But proof of election fraud does, in fact, exist.  Liberals should have learned their lesson of the truth of the legal maxim that “absence of evidence is not evidence of absence.”  Just as liberals were proven wrong about the existence of weapons of mass destruction in Iraq after the United States reported in 2006 that it had found several hundred artillery shells topped with chemical warheads in Iraq, among other prohibited materiel, that had been suspected by United Nations inspectors as never having been destroyed by the Baathist Iraqi regime, liberals are again being proven wrong about voter fraud in Pennsylvania and elsewhere across the Union, where there have been several hundred prosecutions for election fraud, often involving elected officials.

            I had already cited an example of voter fraud in Pennsylvania in my March of 2012 post, Corbett Signs the Voter ID Requirement into Pennsylvania Law, I was among the candidates on the ballot in the 2000 General Election who were victimized by voter fraud.  For example, in a number of voting precincts in Muhlenberg Township, which was dominated by a Democratic “Gang” that was later removed from power after its leader pleaded guilty to federal corruption charges, voters were fraudulently impersonated by unknown individuals.  After one such incident of impersonation, when a Judge of Elections in one of the precincts questioned a second individual who attempted to impersonate another voter, the impersonator ran out of the polling place!  Therefore, even though there was no fraud prosecution, there was at least one successful voter fraud and a second attempt to commit fraud in just one precinct alone.  That precinct was the only one in the Township that was majority Republican with a Republican Judge of Elections, meaning that there was no safeguard against Democratic fraud in the other precincts.  As I noted in the earlier post, this example is just one of many of various voter irregularities in Democratic strongholds of which I have observed or heard reports of over the years, such as in the City of Reading, both in terms of fraud or other irregularities.  Efforts are made whenever possible to report them to election authorities or encourage witnesses to report them.

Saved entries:
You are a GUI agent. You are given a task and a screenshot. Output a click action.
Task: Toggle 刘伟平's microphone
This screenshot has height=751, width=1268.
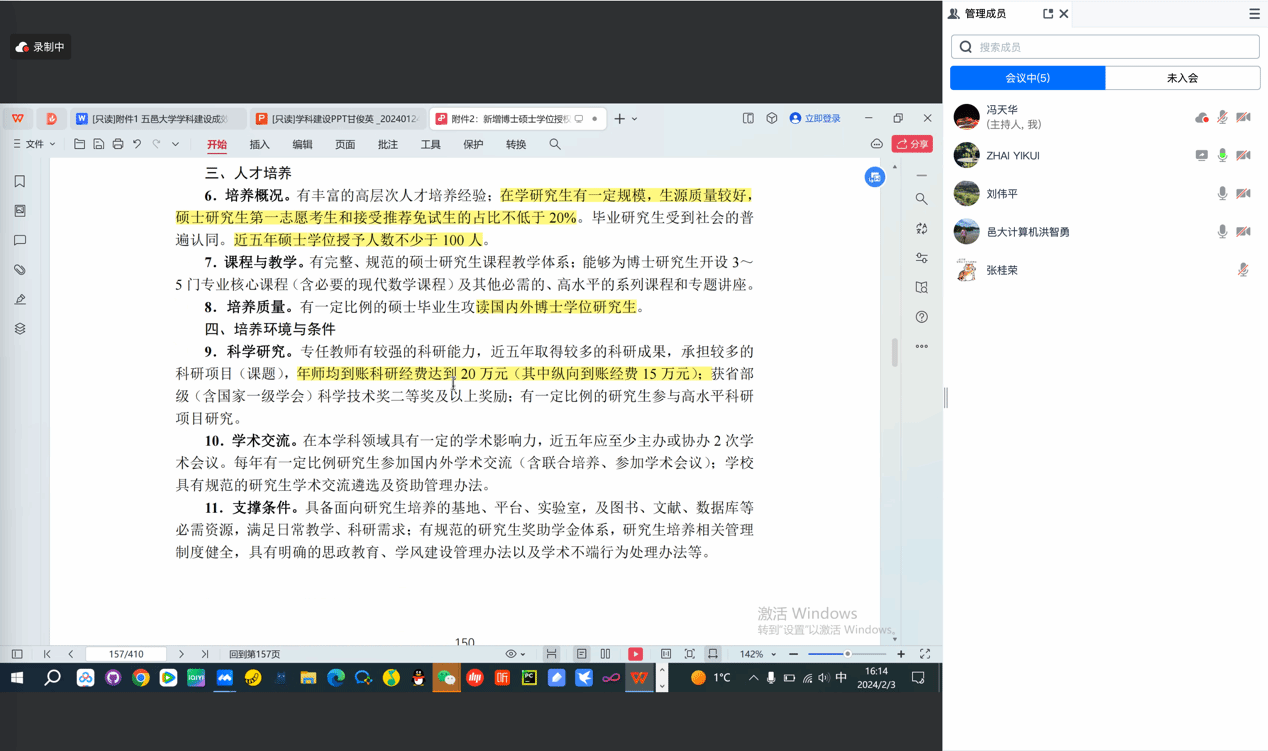click(x=1222, y=194)
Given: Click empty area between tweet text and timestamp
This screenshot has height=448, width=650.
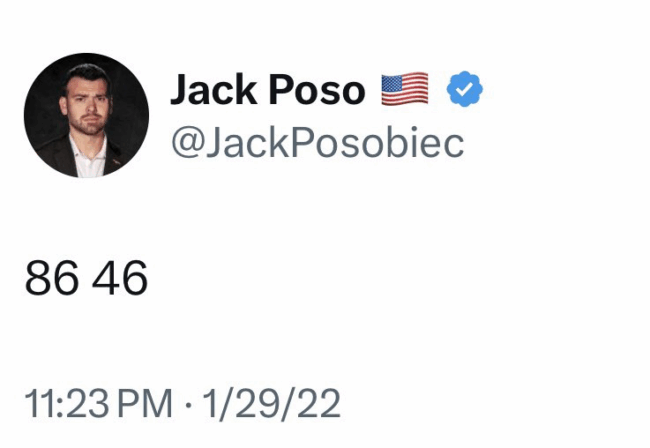Looking at the screenshot, I should click(290, 342).
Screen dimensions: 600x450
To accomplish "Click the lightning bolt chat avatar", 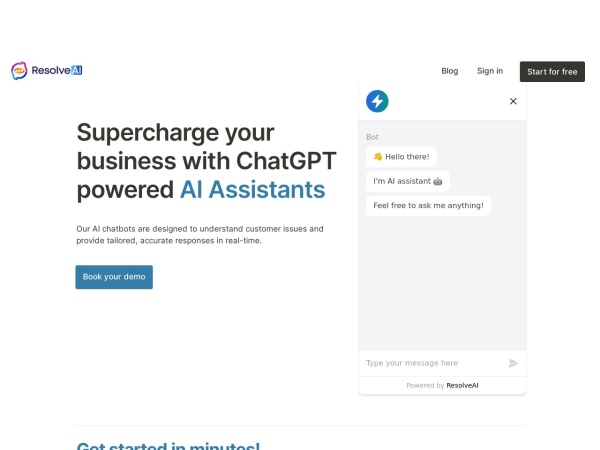I will pyautogui.click(x=377, y=101).
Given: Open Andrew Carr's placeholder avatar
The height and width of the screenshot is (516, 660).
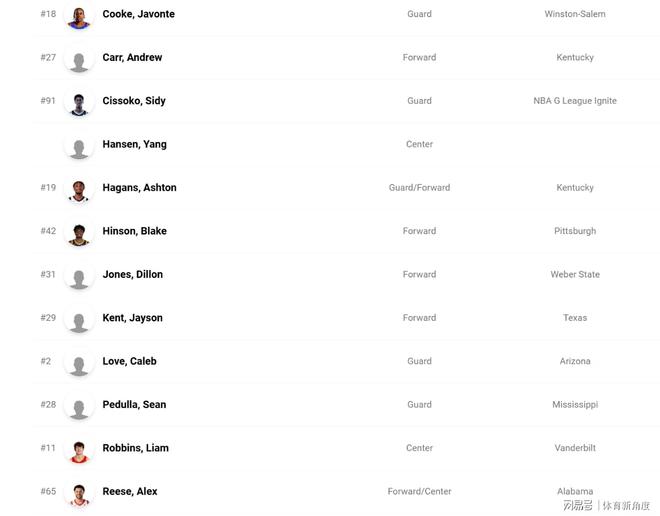Looking at the screenshot, I should point(79,58).
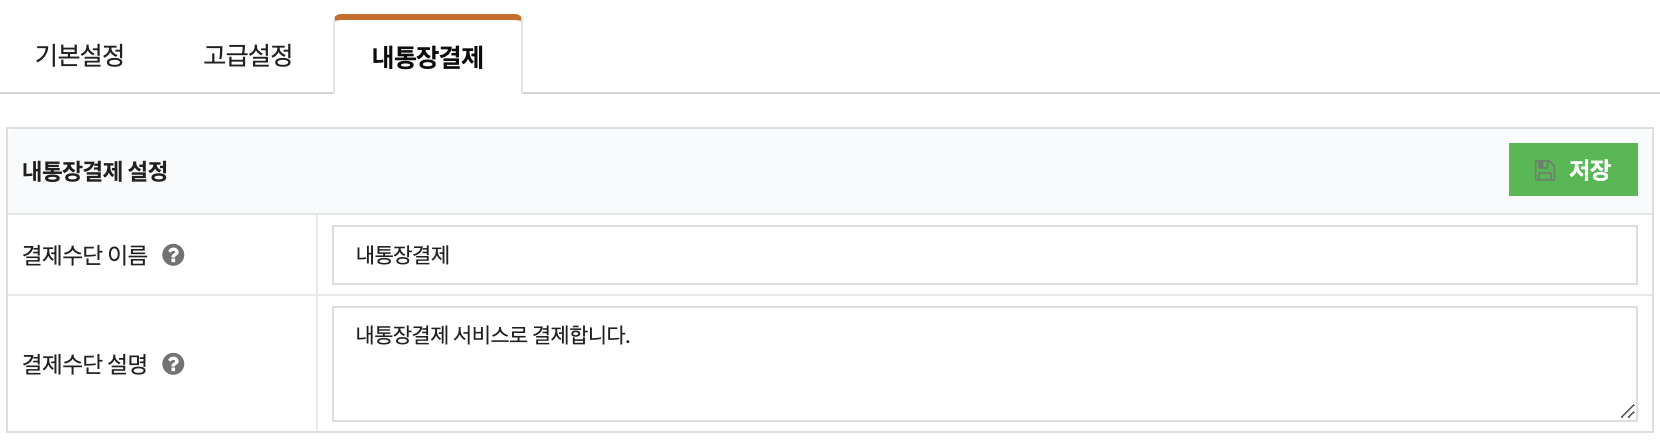Click the 내통장결제 text inside the name field
The height and width of the screenshot is (444, 1660).
point(403,255)
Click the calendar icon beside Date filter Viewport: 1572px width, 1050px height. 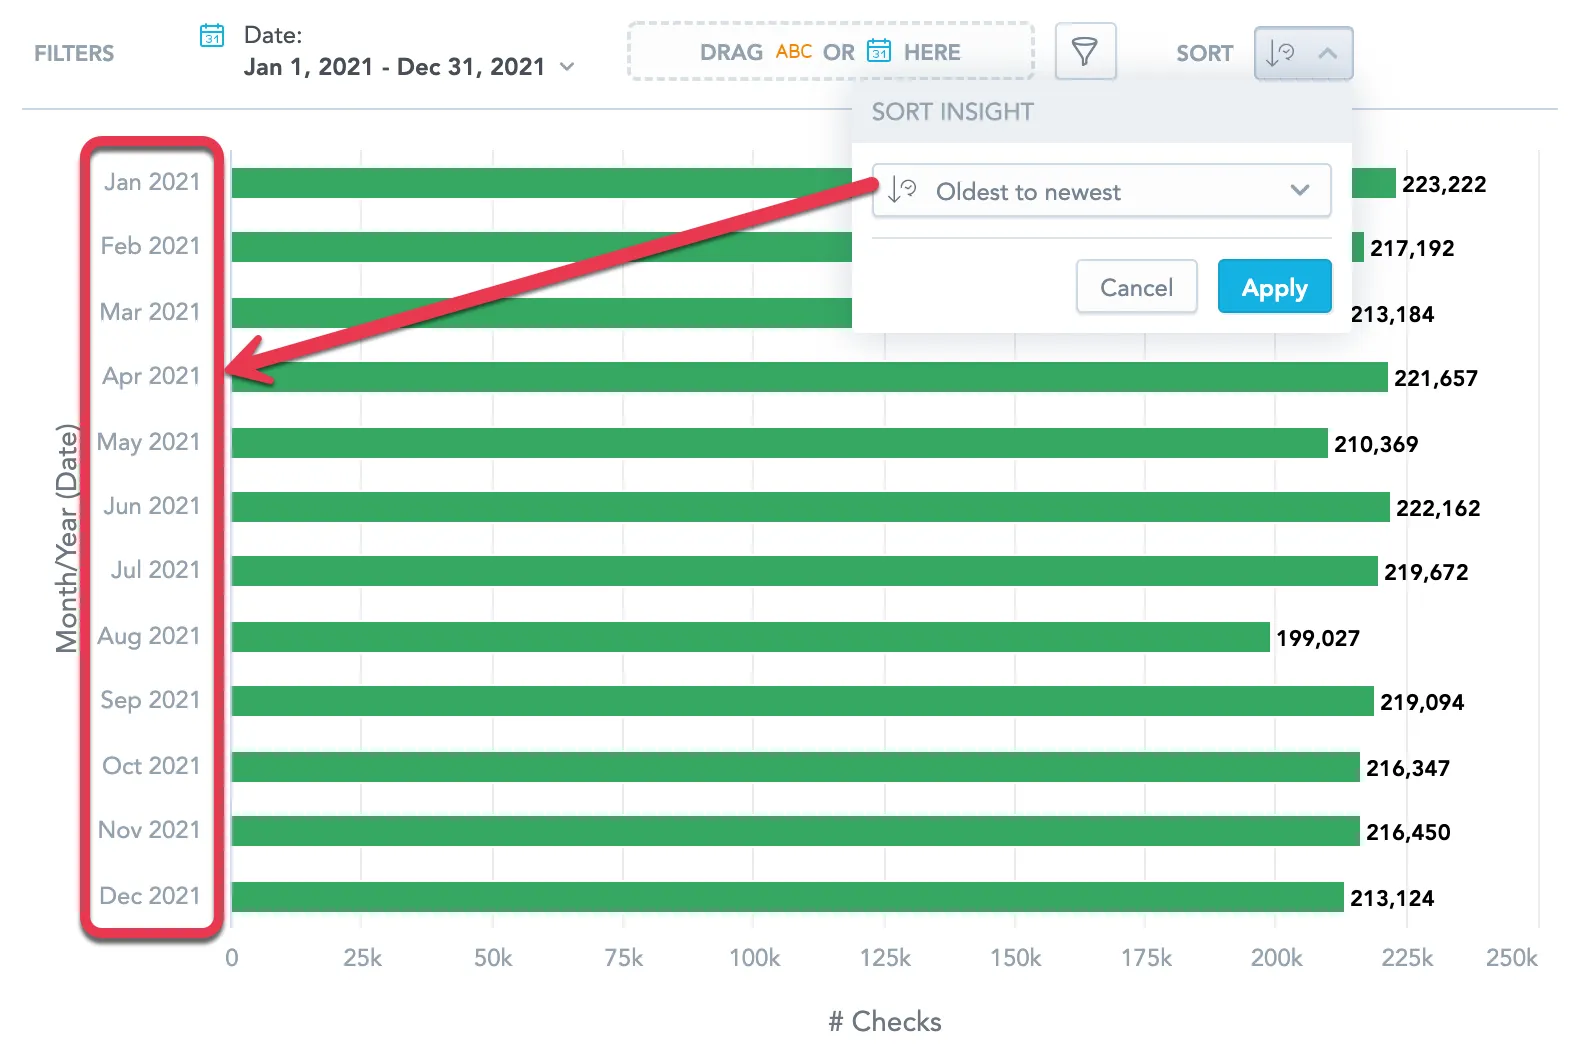point(212,36)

WHAT YOU WILL DO:
1. In the text on election fraud, write out the part from "But proof of" to "involving elected officials." again, substituting "chemical arms" for "weapons of mass destruction".
2. Name every year mentioned in the text on election fraud, in the order they appear.
3. Pick up the text on election fraud where it ends and write what comes next.
You won't need the listing for any of this.

ANSWER SECTION:
1.
But proof of election fraud does, in fact, exist.  Liberals should have learned their lesson of the truth of the legal maxim that “absence of evidence is not evidence of absence.”  Just as liberals were proven wrong about the existence of chemical arms in Iraq after the United States reported in 2006 that it had found several hundred artillery shells topped with chemical warheads in Iraq, among other prohibited materiel, that had been suspected by United Nations inspectors as never having been destroyed by the Baathist Iraqi regime, liberals are again being proven wrong about voter fraud in Pennsylvania and elsewhere across the Union, where there have been several hundred prosecutions for election fraud, often involving elected officials.

2. 2006, 2012, 2000

3.
Furthermore, a recent investigative report ( by an election official in Philadelphia County highlighted the problem of voter fraud and related election irregularities.  Even though the report was based only on spot-checking, it nevertheless details numerous examples of voter impersonation, voting by individuals in more than one precinct, voting by non-citizens or others ineligible to vote, more votes cast in precincts than voters who officially voted and various other irregularities.  In short, serious voting irregularities, whether constituting fraud or not, are committed in Pennsylvania in Democratic-dominated areas, of a kind that would be reduced by the requirement of voters to provide photographic identification.  Indeed, liberals mislead by focusing on the term “election” or “voter fraud,” which is legally defined as a crime, while ignoring the more common irregularities of allowing ineligible people to vote when the criminal intent to commit “fraud” is absent. 

Philadelphia County is the same place where armed members of the New Black Panthers engaged in voter intimidation during the 2008 General Election.  The liberal Obama Administration’s Attorney General Eric Holder opted not to prosecute them for voter intimidation, while liberals play the race card by accusing proponents of voter identification of voter intimidation, especially of blacks – a convenient argument that allows Democrats to continue to commit election fraud, especially in Philadelphia, with impunity.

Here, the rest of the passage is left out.